The disadvantage of such methods is in particular that insufficient uniformity of the deposited layers. The separation performance in such systems undesirably low.

The invention has for its object a method and to create a device of the type mentioned in the introduction, » through which the production with high separation efficiency enables uniform and high quality layers becomes.

To achieve this object, the features of claims 1 and 9 are provided. Advantageous embodiments and expedient developments of the invention are in the Subclaims described.

The device according to the invention for galvanic The coating of continuous material is characterized by that the continuous material in a non-conductive Material existing coating channel is guided. In the Coating channel open out nozzles of a nozzle system, via which an electrolyte is fed to the continuous material becomes. The electrolyte is discharged from the Coating channel and a disposal system can be supplied.

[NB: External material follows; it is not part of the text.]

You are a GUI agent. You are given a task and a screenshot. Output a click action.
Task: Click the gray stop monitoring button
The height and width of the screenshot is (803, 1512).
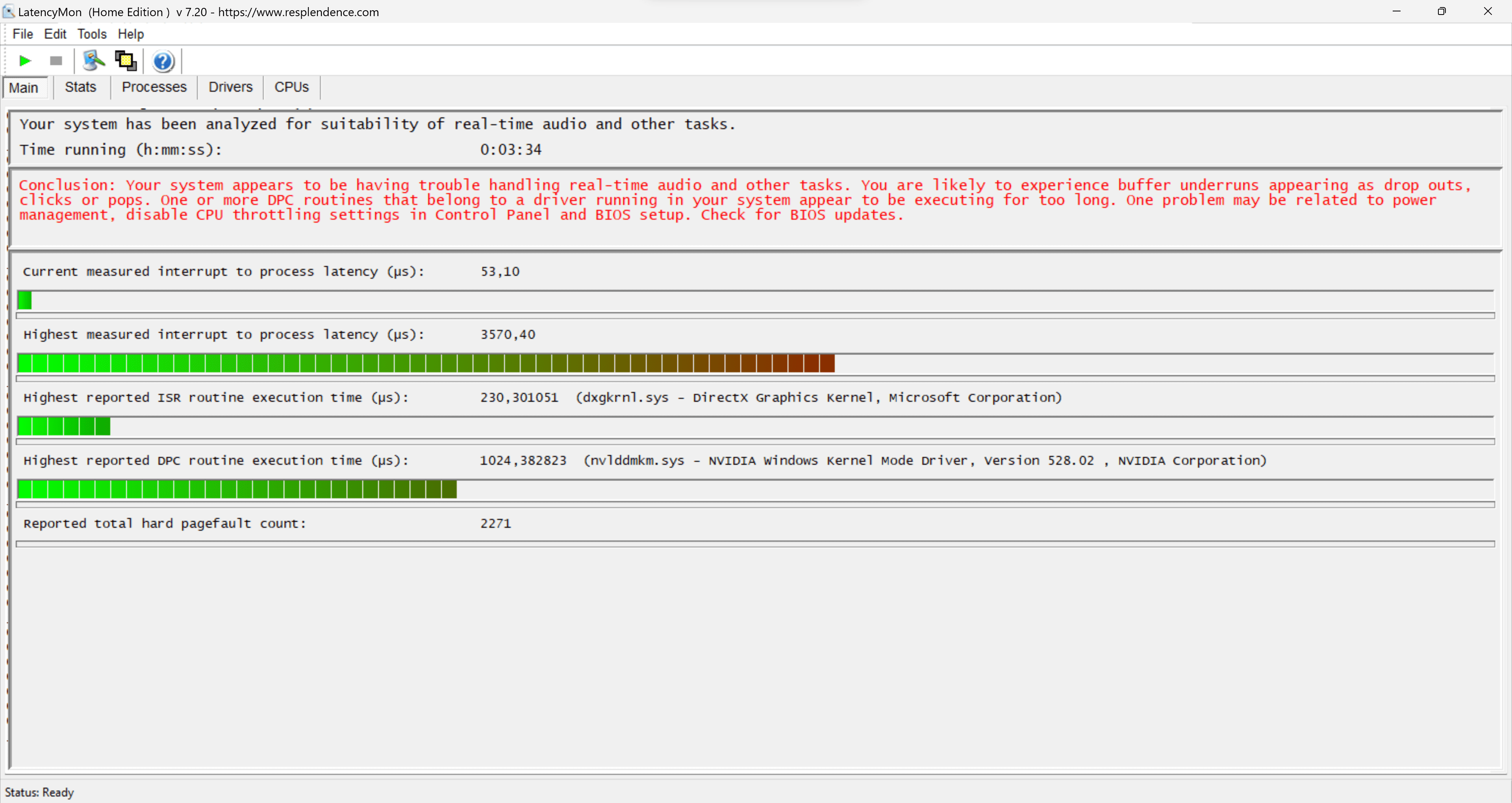[x=56, y=61]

The basic idea of the invention is therefore about the nozzles of the nozzle system with a continuous material To apply electrolyte current, which is preferably transverse to Longitudinal axis of the continuous material is directed. By a suitable uniform distribution of the nozzles over the length the coating channel becomes a homogeneous Electrolyte flow achieved through which a uniform Layer on the continuous material regardless of its length is produced. Typically, the continuous material is with Gold, palladium, PdNi or silver coated, the Layer thicknesses are about 1 µm. The cathode forming anode arrangement associated with continuous material advantageously formed by the nozzles themselves, which are made of platinum or platinum-plated titanium. Alternatively, the Nozzles are made of plastic, these soluble anodes assigned.

Another significant advantage of the invention Device or the method according to the invention in that by appropriate dimensioning of the nozzles and in particular by a suitable specification of the pressure with which the electrolyte is fed into the nozzles that Electrolyte flow rate on the surface of the Endless material can be specified precisely. So that can be special constant and high electrolyte flow rates achieved be preferably in the range of 1 m / s to 3 m / s lie.

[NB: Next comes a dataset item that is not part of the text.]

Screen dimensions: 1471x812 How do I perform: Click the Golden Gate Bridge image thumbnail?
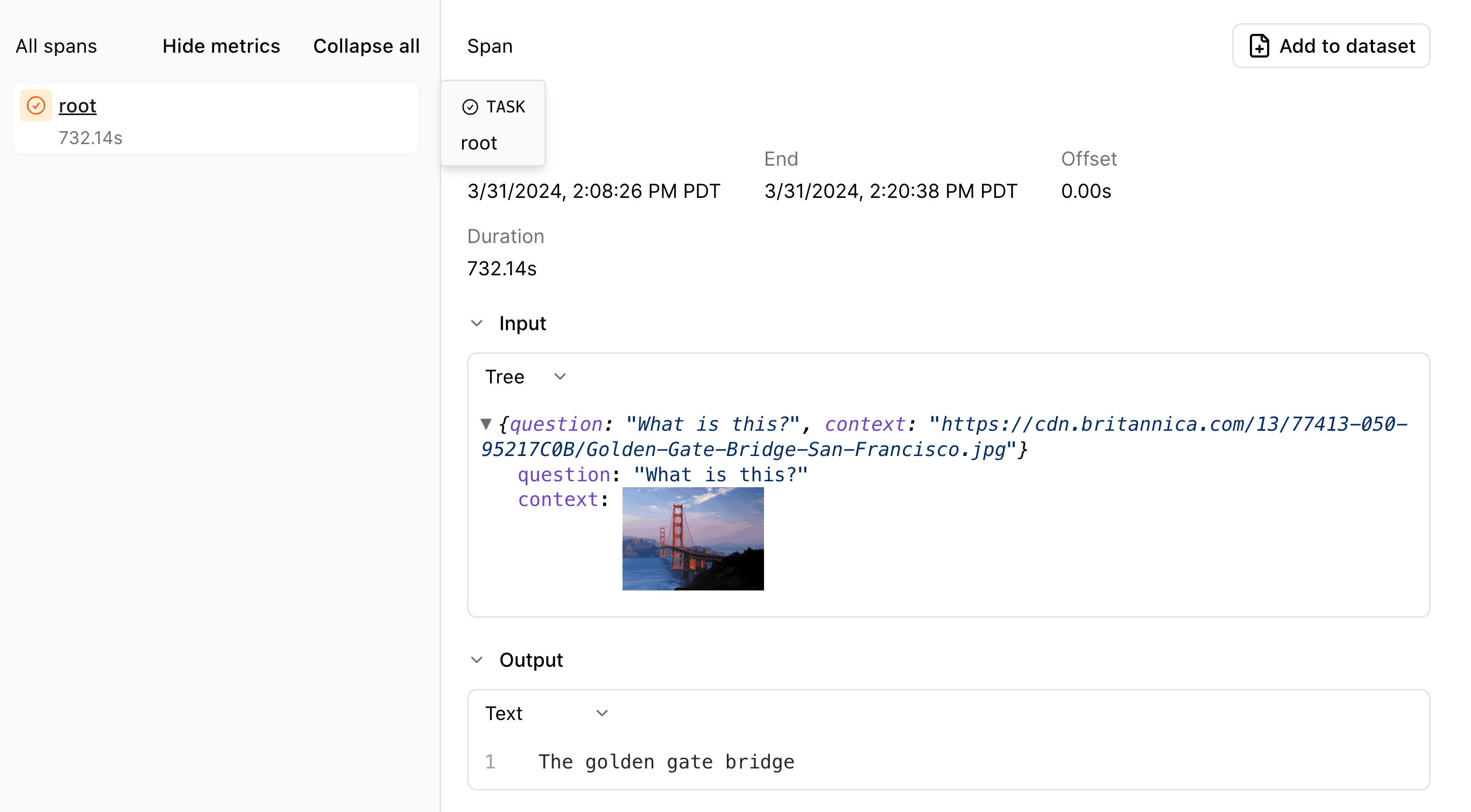pyautogui.click(x=692, y=538)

Due to the high electrolyte flow rates, a particularly high separation performance with reduced Concentration of the substances to be separated, in particular Precious metals, preserved in the electrolyte. This is because that at increased electrolyte flow rates increased electrolyte exchange in the area of the surface of the Continuous material is obtained. This effect will promoted particularly when the electrolyte flow is not laminar, but turbulent. The Diffusion path of the ions present in the electrolyte greatly reduced during the deposition process, that is a larger number of dischargeable ions to the surface of the Continuous material will be delivered. Accordingly much higher current densities can be achieved whereby the deposition rates increase drastically.

Another significant advantage of the invention is in that of the nozzles in the coating channel fed electrolyte after the flow around the Endless material again through the outlet openings from the Coating channel executed and the disposal system is fed.

On the one hand, this prevents the electrolyte from accumulating in the Coating channel. Furthermore, the Disposal system supplied electrolyte in one closed circuit fed back to the nozzle system become.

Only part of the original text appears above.